Genii they had all once been, named in a flight of imagination by their brother when they were children and believed anything to be possible, when they ruled supreme over their imaginary kingdoms, and life could be created or destroyed with the stroke of a pen.

They all pressed on with their work; Emily and Charlotte were finally well advanced in their next novels. As winter approached, the east wind
blew wild and keen over the frozen hills, bringing a cold that chilled the stone flags and spread from the glass panes of the windows. Emily’s cough worsened, but any questions about her health met only with flashes of annoyance from her intense gray eyes.
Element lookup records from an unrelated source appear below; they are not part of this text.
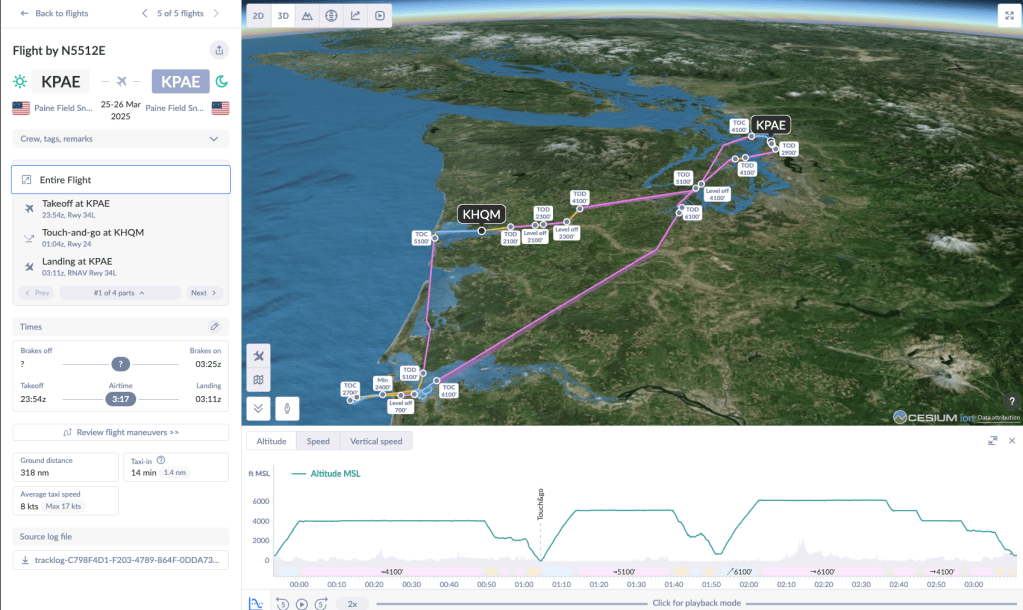Image resolution: width=1023 pixels, height=610 pixels.
Task: Click the globe icon in map toolbar
Action: [331, 16]
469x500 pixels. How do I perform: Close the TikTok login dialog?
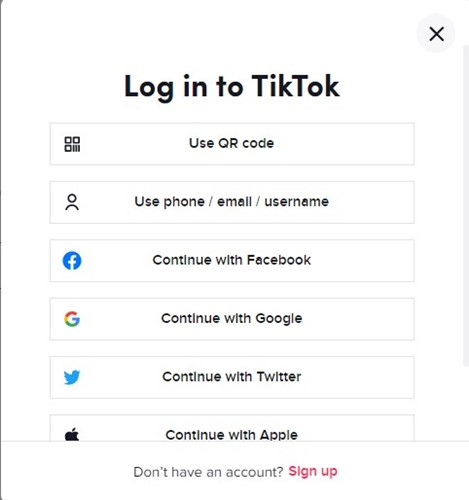click(436, 34)
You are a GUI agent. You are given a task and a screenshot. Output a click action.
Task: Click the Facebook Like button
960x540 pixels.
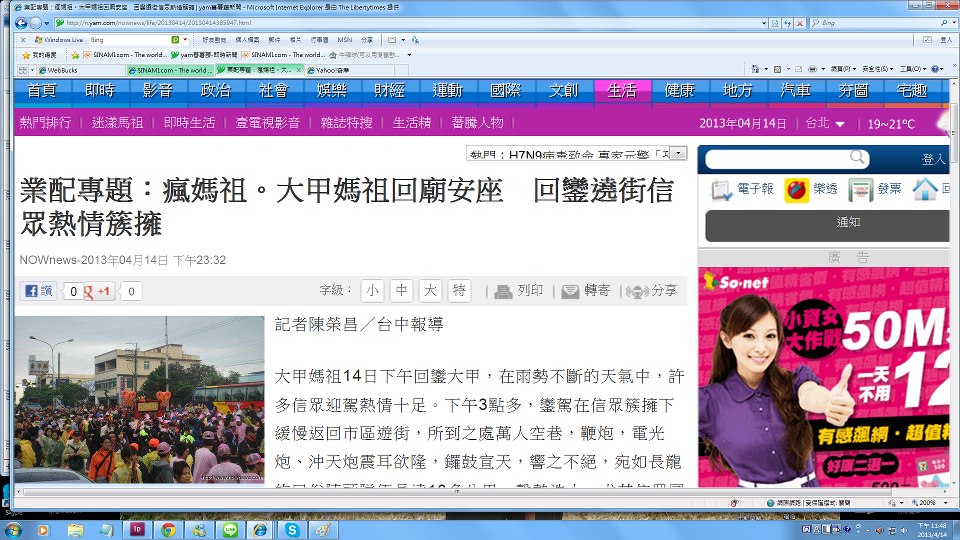(38, 291)
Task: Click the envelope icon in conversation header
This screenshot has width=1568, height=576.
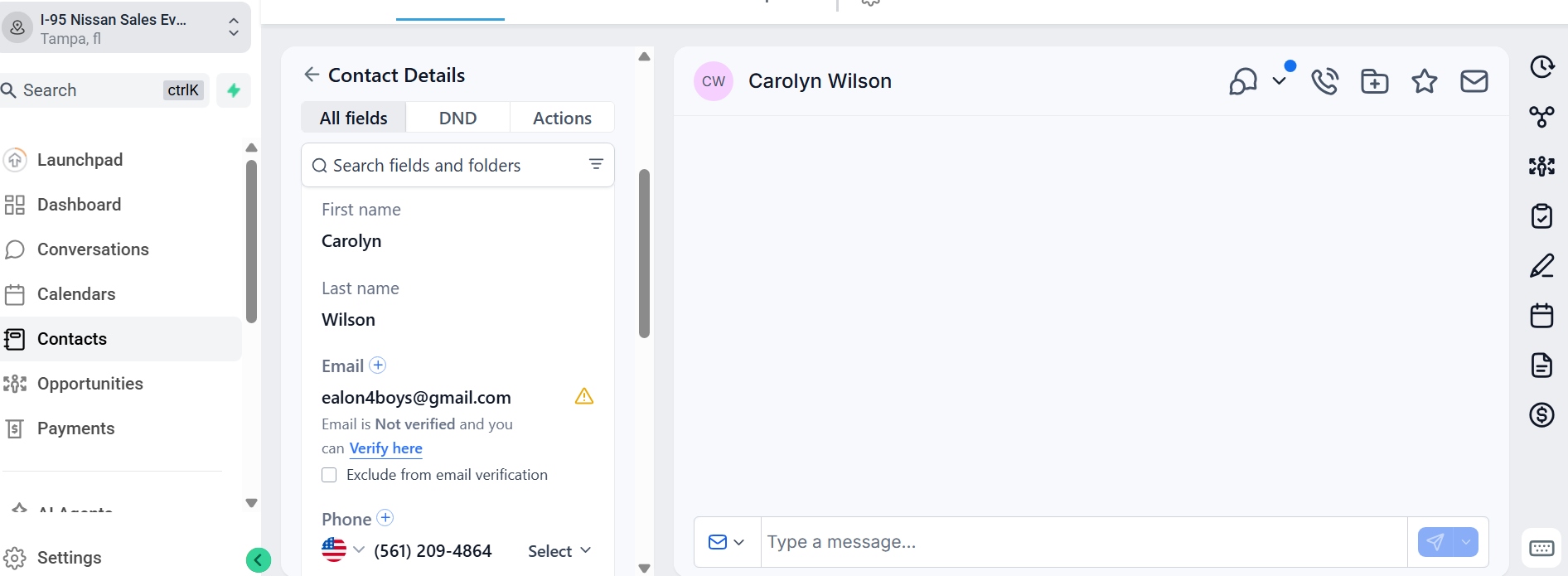Action: tap(1474, 81)
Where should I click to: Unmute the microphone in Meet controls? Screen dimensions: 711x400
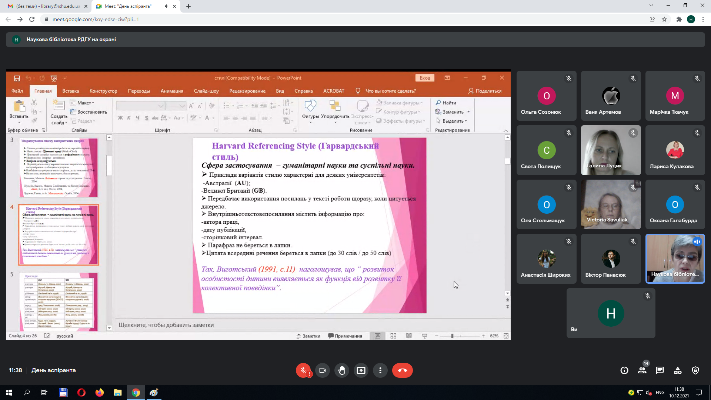point(303,369)
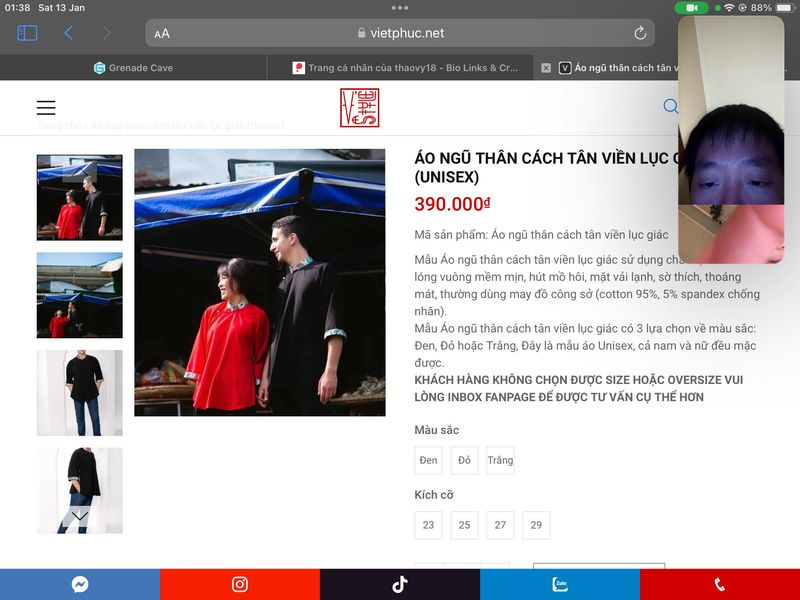
Task: Reload the vietphuc.net page
Action: tap(640, 33)
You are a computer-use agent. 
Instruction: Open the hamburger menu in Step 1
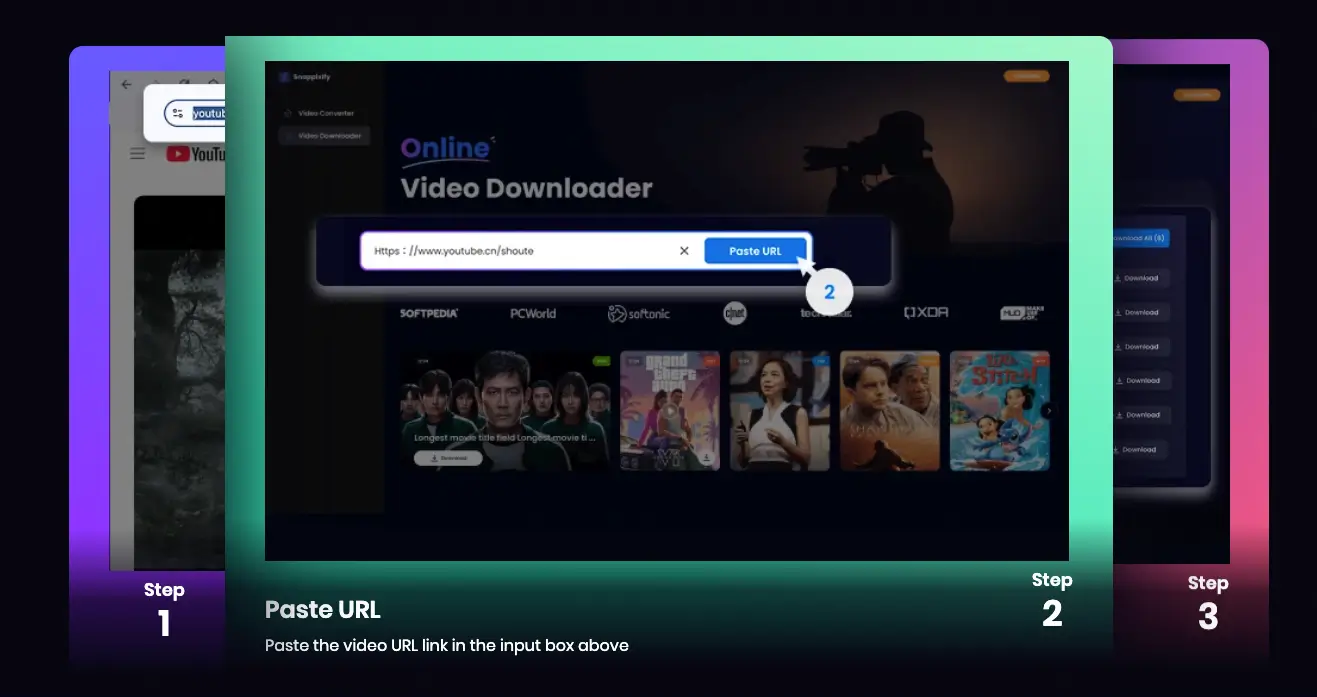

“Why do you worry yourself about my health?” she would say, looking up from a book with a slightly contemptuous air. “One’s health is such a wearisome subject.”

“You’re not eating,” Charlotte lamented.

“None of us have an appetite. None of us are in robust health. We never have been. We are all quite used to these little annoyances.”

“But your cough sounds quite serious, dearest.”

“It’s nothing I can’t bear—and I would bear it with pleasure if you’d stop pestering me.”

And bear it she would. It had always been in her nature to bear up, to refuse any appearance of weakness. She would no more seek sympathy than she would go begging in the streets, and she would certainly not keep to her bed and play the invalid. She still rose punctually at seven, dressed, and made her way to the kitchen, where she sat before the fire to put up her hair. One morning as she wound a knot at the back of her head, the comb slipped from her grasp and fell into the grate. Seeing that Emily was too weak to get out of her chair, Martha rushed in with a poker to sweep it out of the fire, but by then the teeth had burned away.

“I’ll fetch ye another comb, miss. Don’t ye budge,” Martha said, scurrying out before Emily could sound her opposition.

Tabby rose from her chair to stir the porridge on the stove. “Ye shouldn’t be up,” she scolded. “Ye should be in yer bed sippin’ bran tea, with a warmin’ pan under yer feet.”

“Have you ever known me to lie in bed all day?”

“I’ve never known ye so pitiful thin,” Tabby answered, “lookin’ like a skeleton.”

When Martha came down with another comb, they watched while she coiled her hair and secured it in the back with her comb. They could see how much that small effort took out of her; her breath came short and quick.

Tabby shook her head in bewilderment and muttered, “Ye’re a strange one.” She ladled a little of the porridge into a bowl and set it in front of Emily.

“Now, ye’ll eat some o’ that if ye want to get yer strength back.”

Emily stared at it with a kind of bewilderment.

“I threw in a few currants and a little honey,” Tabby said gruffly, “although I don’t know why I troubled, seein’ as how ye got no interest in feedin’ anything ’cept that dog o’ yers.”

Tabby deliberated over the bent head, Emily the porridge.

Then the old servant turned back to her chores, flashing a look to Martha to leave her be.

Emily swallowed only a few spoonfuls and then set the bowl on the floor for Keeper, who had been poised and alert at her side. But Tabby felt herself the victor and bragged to Charlotte that morning that she’d coerced Miss Emily into eating three spoonfuls of porridge, although in truth it had been only two.

Charlotte quickly took the cheering news to her father. He shook his head gloomily. “The disease works like this. Don’t be fooled.”

“How can you be so sure it’s consumption?”

“I’ve seen it before.”

Charlotte preferred her own foolishness to his bleak pessimism, and the women saw this small success as a sign of improvement. Their steps were a little lighter that morning and smiles broke out in the kitchen, all for a few bites of porridge.

Emily’s fierce stoicism was a thing of wonder to Charlotte, and she danced tenderly around her sister, fearful of ruffling her feathers and trying valiantly to keep her own fears from showing too keenly on her face.

The only interference Emily welcomed was the flood of books that continued to arrive at the parsonage, gifts from Charlotte’s sympathetic publisher, who wrote discreetly that they hoped the books would offer a distraction for Ellis Bell while he recovered from his cold.

In her own letters to Mr. Williams, Charlotte poured out her despair. When Mr. Williams wrote recommending homeopathy for Ellis Bell, Charlotte showed Emily the letter.